Министр внутренних дел СССР Н. Щелоков[127].
ЗАПИСКИ МВД СССР И ОТДЕЛОВ ЦК КПСС О ПРОПИСКЕ А. СОЛЖЕНИЦЫНА В МОСКВЕ
25 апреля 1973 г.
ЦК КПСС
24 апреля 1973 года в 108-е отделение милиции города Москвы обратилась с заявлением гражданка Светлова Е. Ф., проживающая по улице Горького, дом 12, квартира 169, о прописке на ее жилплощадь (63 квадратных метра) зятя Солженицына А. И. Солженицын в настоящее время прописан в городе Рязани, 15 марта 1973 года расторгнул брак с первой женой. 20 апреля сего года зарегистрировал брак с дочерью заявительницы Светловой Н. Д., 1939 года рождения, имеющей на иждивении троих детей, двое из них — Ермолай, 1970 года рождения, и Игнат, 1972 года рождения, записанные в ее паспорте на имя Солженицына. Согласно существующему положению Солженицын имеет право прописаться на жилплощадь жены. Прошу рассмотреть.

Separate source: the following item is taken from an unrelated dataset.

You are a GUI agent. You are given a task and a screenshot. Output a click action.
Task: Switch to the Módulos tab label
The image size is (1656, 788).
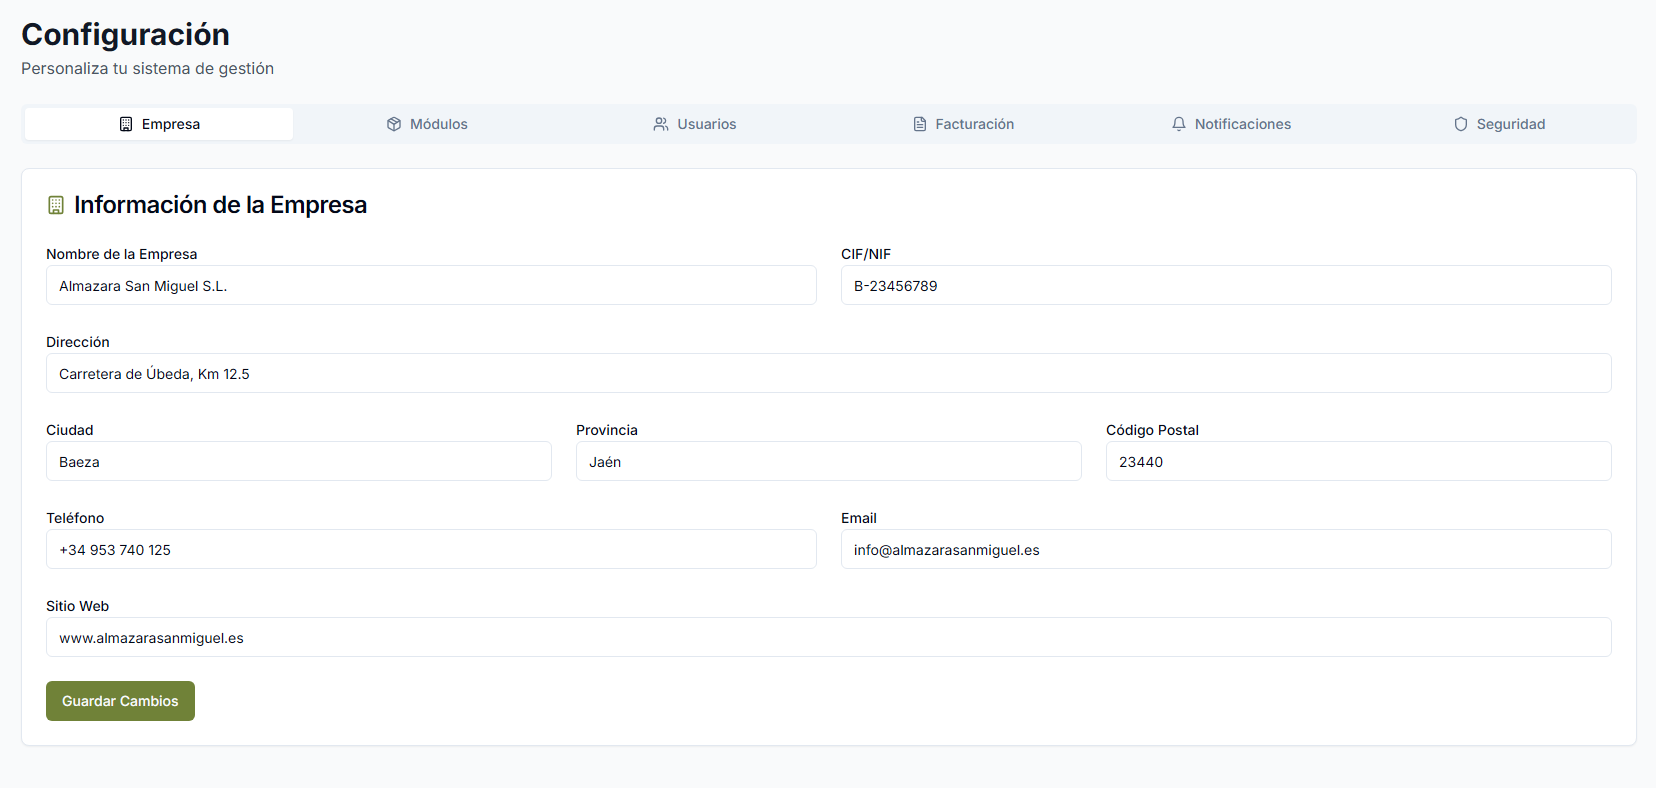[x=438, y=124]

Министр внутренних дел СССР Н. Щелоков.
10 мая 1973 г.
Секретно ЦК КПСС
К вопросу о прописке в Москве Солженицына Комитет государственной безопасности при Совете Министров СССР сообщает, что Солженицын имеет намерение после регистрации брака со Светловой Н. Д. прописаться на ее жилплощади в Москве по ул. Горького дом 12, кв. 169. КГБ СССР считает прописку Солженицына в Москве нежелательной и просит решить вопрос об отказе ему в прописке. В соответствии с поручением данный вопрос рассмотрен в Отделах ЦК КПСС с участием Генерального прокурора СССР т. Руденко, министра внутренних дел СССР т. Щелокова и заместителя Председателя Комитета государственной безопасности при Совете Министров СССР т. Чебрикова. Как установлено, Солженицын 20 апреля с. г. зарегистрировал брак со Светловой и в настоящее время обратился в органы милиции Москвы с просьбой о прописке. По действующему законодательству он подлежит прописке на жилплощадь жены и юридических оснований для отказа ему в этом не имеется. Учитывая просьбу Комитета госбезопасности, условились, что органы милиции, не отказывая Солженицыну в прописке, вместе с тем пока не будут принимать окончательного решения. Имеется в виду, что по истечении некоторого времени МВД СССР и Комитет госбезопасности возвратятся к рассмотрению этого вопроса. Дальнейший ход событий нами контролируется.
Зав. Отделом культуры ЦК КПСС В. Шауро
Зав. Отделом административных органов ЦК КПСС Н. Савинкин[128].